### GOAL OF THE EXERCISE:
Each entry below should be retyped exactly as given.

[Opening INFORMATION PROVIDED section]

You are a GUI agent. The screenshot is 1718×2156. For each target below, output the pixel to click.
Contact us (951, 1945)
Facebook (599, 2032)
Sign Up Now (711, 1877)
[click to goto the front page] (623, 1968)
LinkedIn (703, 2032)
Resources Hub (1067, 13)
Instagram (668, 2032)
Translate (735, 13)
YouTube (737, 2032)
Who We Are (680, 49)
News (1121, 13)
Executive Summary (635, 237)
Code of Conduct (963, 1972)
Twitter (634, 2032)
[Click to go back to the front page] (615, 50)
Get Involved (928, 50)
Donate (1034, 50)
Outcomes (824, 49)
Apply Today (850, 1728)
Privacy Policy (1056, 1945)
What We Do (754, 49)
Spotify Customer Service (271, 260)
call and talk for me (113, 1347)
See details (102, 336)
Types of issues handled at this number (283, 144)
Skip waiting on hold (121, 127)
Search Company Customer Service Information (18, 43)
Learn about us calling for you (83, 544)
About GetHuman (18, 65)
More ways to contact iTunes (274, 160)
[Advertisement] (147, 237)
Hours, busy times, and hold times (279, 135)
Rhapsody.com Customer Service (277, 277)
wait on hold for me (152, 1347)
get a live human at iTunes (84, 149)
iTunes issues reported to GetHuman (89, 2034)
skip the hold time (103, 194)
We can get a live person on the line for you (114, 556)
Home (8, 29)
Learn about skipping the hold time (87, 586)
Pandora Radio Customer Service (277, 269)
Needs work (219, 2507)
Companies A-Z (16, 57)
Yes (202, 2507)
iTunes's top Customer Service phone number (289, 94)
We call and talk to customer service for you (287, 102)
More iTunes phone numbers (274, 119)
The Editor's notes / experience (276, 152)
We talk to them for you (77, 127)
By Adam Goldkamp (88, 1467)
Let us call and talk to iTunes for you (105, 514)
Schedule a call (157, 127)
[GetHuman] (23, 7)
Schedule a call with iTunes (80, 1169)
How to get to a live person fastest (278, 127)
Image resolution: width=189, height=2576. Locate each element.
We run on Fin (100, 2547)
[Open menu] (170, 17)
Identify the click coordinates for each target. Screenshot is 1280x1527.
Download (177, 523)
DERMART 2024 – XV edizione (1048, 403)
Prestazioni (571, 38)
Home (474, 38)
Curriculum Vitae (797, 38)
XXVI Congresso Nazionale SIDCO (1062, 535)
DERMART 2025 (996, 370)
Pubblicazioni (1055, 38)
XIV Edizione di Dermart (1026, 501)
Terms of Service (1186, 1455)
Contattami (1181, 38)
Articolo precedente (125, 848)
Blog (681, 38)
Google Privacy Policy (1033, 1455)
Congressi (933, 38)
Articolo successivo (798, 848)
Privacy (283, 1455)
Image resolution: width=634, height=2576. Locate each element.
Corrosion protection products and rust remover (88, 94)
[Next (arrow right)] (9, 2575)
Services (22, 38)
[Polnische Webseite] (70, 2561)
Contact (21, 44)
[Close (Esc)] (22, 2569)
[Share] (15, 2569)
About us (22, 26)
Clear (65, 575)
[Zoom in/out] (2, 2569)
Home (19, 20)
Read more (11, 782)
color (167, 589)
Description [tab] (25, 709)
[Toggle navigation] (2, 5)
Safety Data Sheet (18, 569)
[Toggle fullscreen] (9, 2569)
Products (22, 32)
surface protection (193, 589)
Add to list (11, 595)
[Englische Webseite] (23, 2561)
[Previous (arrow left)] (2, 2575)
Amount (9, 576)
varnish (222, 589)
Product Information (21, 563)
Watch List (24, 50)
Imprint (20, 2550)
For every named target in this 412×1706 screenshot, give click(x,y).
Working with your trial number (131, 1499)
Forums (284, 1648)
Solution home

[Closing INFORMATION PROVIDED section]

### RESPONSE TO THIS TASK:
You are a GUI agent. The screenshot is 1718×2156. For each target below, output the pixel to click.
Contact us (951, 1945)
Facebook (599, 2032)
Sign Up Now (711, 1877)
[click to goto the front page] (623, 1968)
LinkedIn (703, 2032)
Resources Hub (1067, 13)
Instagram (668, 2032)
Translate (735, 13)
YouTube (737, 2032)
Who We Are (680, 49)
News (1121, 13)
Executive Summary (635, 237)
Code of Conduct (963, 1972)
Twitter (634, 2032)
[Click to go back to the front page] (615, 50)
Get Involved (928, 50)
Donate (1034, 50)
Outcomes (824, 49)
Apply Today (850, 1728)
Privacy Policy (1056, 1945)
What We Do (754, 49)
Spotify Customer Service (271, 260)
call and talk for me (113, 1347)
See details (102, 336)
Types of issues handled at this number (283, 144)
Skip waiting on hold (121, 127)
Search Company Customer Service Information (18, 43)
Learn about us calling for you (83, 544)
About GetHuman (18, 65)
More ways to contact iTunes (274, 160)
[Advertisement] (147, 237)
Hours, busy times, and hold times (279, 135)
Rhapsody.com Customer Service (277, 277)
wait on hold for me (152, 1347)
get a live human at iTunes (84, 149)
iTunes issues reported to GetHuman (89, 2034)
skip the hold time (103, 194)
We can get a live person on the line for you (114, 556)
Home (8, 29)
Learn about skipping the hold time (87, 586)
Pandora Radio Customer Service (277, 269)
Needs work (219, 2507)
Companies A-Z (16, 57)
Yes (202, 2507)
iTunes's top Customer Service phone number (289, 94)
We call and talk to customer service for you (287, 102)
More iTunes phone numbers (274, 119)
The Editor's notes / experience (276, 152)
We talk to them for you (77, 127)
By Adam Goldkamp (88, 1467)
Let us call and talk to iTunes for you (105, 514)
Schedule a call (157, 127)
[GetHuman] (23, 7)
Schedule a call with iTunes (80, 1169)
How to get to a live person fastest (278, 127)
Image resolution: width=189, height=2576. Locate each element.
We run on Fin (100, 2547)
[Open menu] (170, 17)
Identify the click coordinates for each target. Screenshot is 1280x1527.
Download (177, 523)
DERMART 2024 – XV edizione (1048, 403)
Prestazioni (571, 38)
Home (474, 38)
Curriculum Vitae (797, 38)
XXVI Congresso Nazionale SIDCO (1062, 535)
DERMART 2025 (996, 370)
Pubblicazioni (1055, 38)
XIV Edizione di Dermart (1026, 501)
Terms of Service (1186, 1455)
Contattami (1181, 38)
Articolo precedente (125, 848)
Blog (681, 38)
Google Privacy Policy (1033, 1455)
Congressi (933, 38)
Articolo successivo (798, 848)
Privacy (283, 1455)
Image resolution: width=634, height=2576. Locate each element.
Corrosion protection products and rust remover (88, 94)
[Next (arrow right)] (9, 2575)
Services (22, 38)
[Polnische Webseite] (70, 2561)
Contact (21, 44)
[Close (Esc)] (22, 2569)
[Share] (15, 2569)
About us (22, 26)
Clear (65, 575)
[Zoom in/out] (2, 2569)
Home (19, 20)
Read more (11, 782)
color (167, 589)
Description [tab] (25, 709)
[Toggle navigation] (2, 5)
Safety Data Sheet (18, 569)
[Toggle fullscreen] (9, 2569)
Products (22, 32)
surface protection (193, 589)
Add to list (11, 595)
[Englische Webseite] (23, 2561)
[Previous (arrow left)] (2, 2575)
Amount (9, 576)
varnish (222, 589)
Product Information (21, 563)
Watch List (24, 50)
Imprint (20, 2550)
For every named target in this 412×1706 screenshot, give click(x,y).
Working with your trial number (131, 1499)
Forums (284, 1648)
Solution home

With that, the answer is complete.